Please don't use avi. Its very old.
Use dvd decryptor then handbrake to hevc.
Not everything can play HEVC at this point - YES it's becoming more well supported but considering that HEVC aka h.265 is designed to offer better compression than h.264 on high definition content then it's safe to use h.264 for DVD resolution materials and be done with it. h.264 is supported on everything in existence nowadays, and h.265 is gaining support obviously: yes most every smartphone has a SoC inside that can support h.265 8-bit playback.
My recommendation: use HandBrake and the typical presets for whatever device you plan to encode for (smartphones, tablets, Apple TV, HDTVs, whatever) but use h.264 as it'll encode faster and to your eyes - since we're talking about DVD resolution source material - it'll look exactly the same and you can be absolutely certain it'll play on any device you put it on for playback.

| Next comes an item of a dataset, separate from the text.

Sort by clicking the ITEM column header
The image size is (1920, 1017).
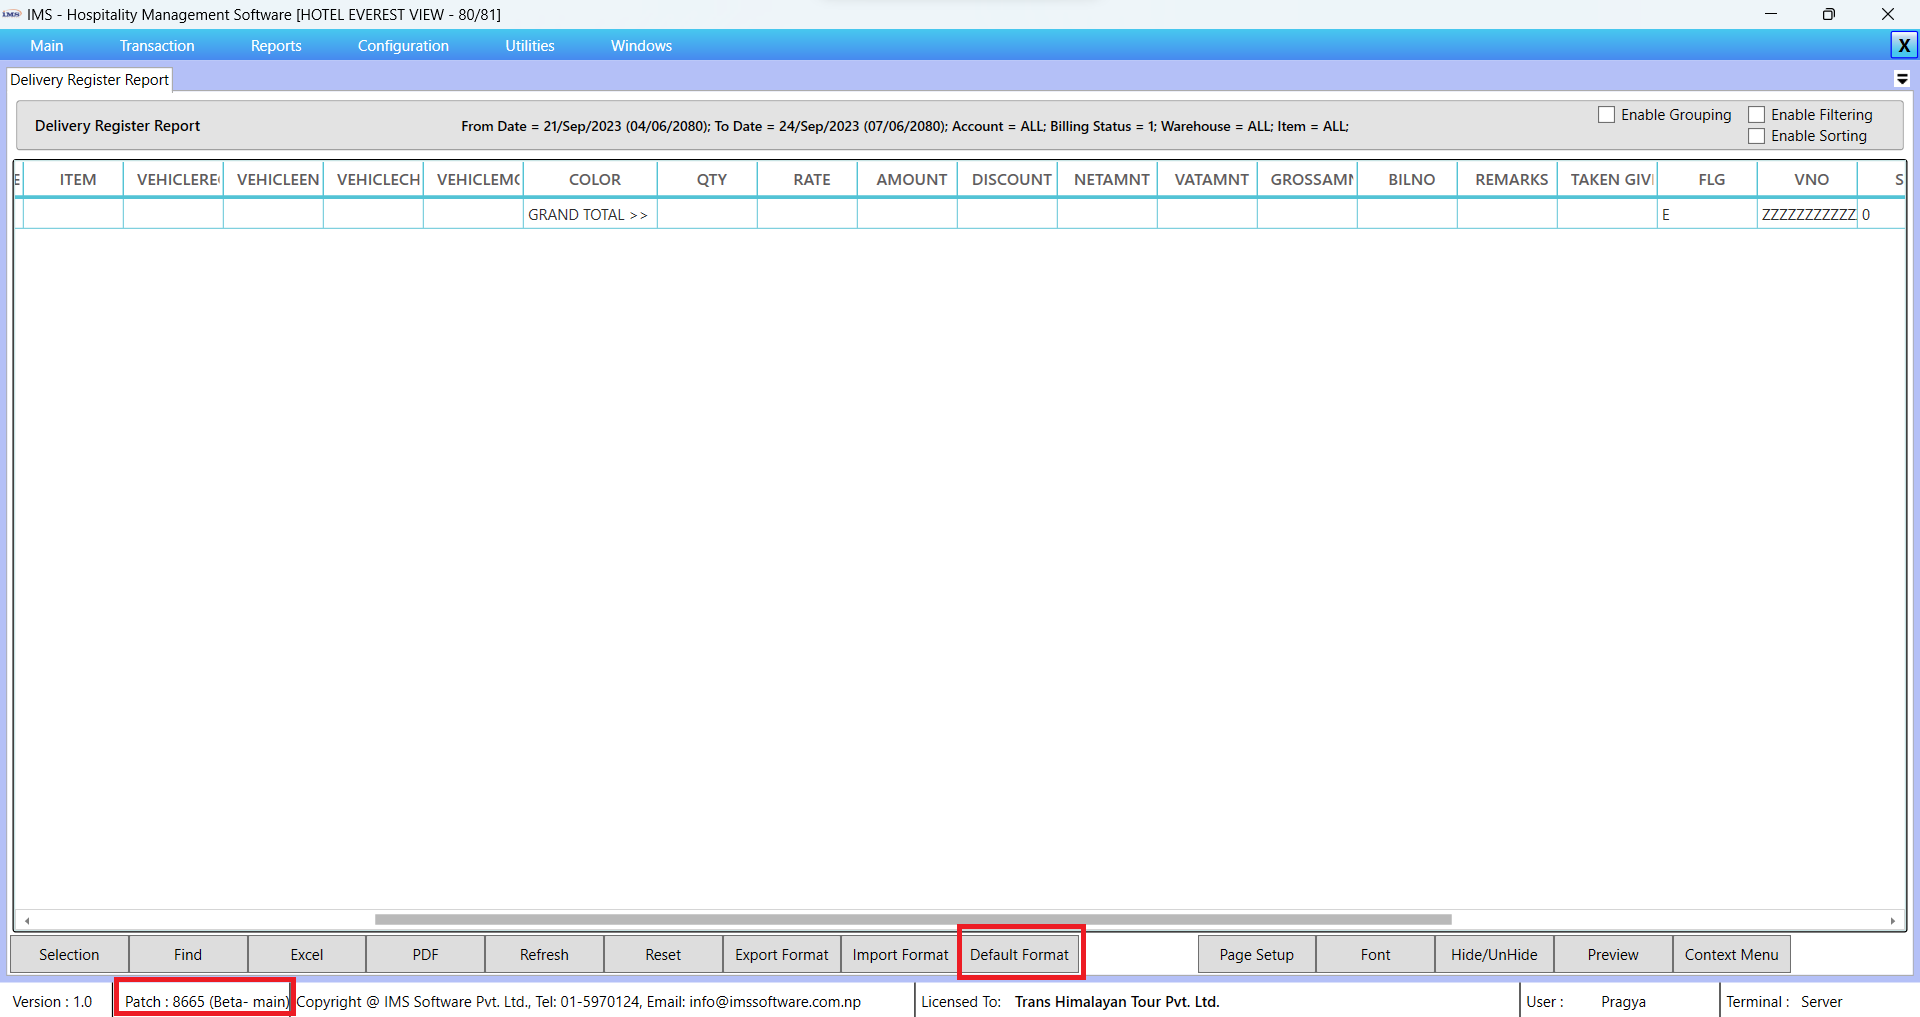[x=78, y=179]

Also: if these are retail DVDs, you're going to have to decrypt them before you can convert them. HandBrake can't read encrypted DVDs by itself, you can use tools like DVDDecrypter (it still works but some newer copy protection schemes will mean it won't read the discs), or some other tool like the now dead AnyDVD HD (it's out there if you go looking for it in dark places online) or something else that can do the decryption for you. On Linux you can install the libdvdcss libraries and use HandBrake to directly read encrypted DVD content straight to compressed files.
MakeMKV is perfect for this as well (decrypting the DVD content if necessary): it can "rip" the entire DVD (or just the main movie itself) to a single MKV file (which of course will be multiple gigabytes in size since it's a bit-for-bit copy in most every respect) which you can then feed to HandBrake to do the compression necessary resulting in either an MKV container (widely supported nowadays) or MP4 container (plays on anything) of a much smaller size depending on which preset you choose.
Oh, and AVI, it's just a container, it's not a video format. I can put h.265 video and Opus audio streams in an AVI and not even break a sweat doing it, so... having accurate info is actually useful, you know. h.264 and h.265 are video compression formats, not containers. It's not that tough to grasp really but some people just never seem to get it.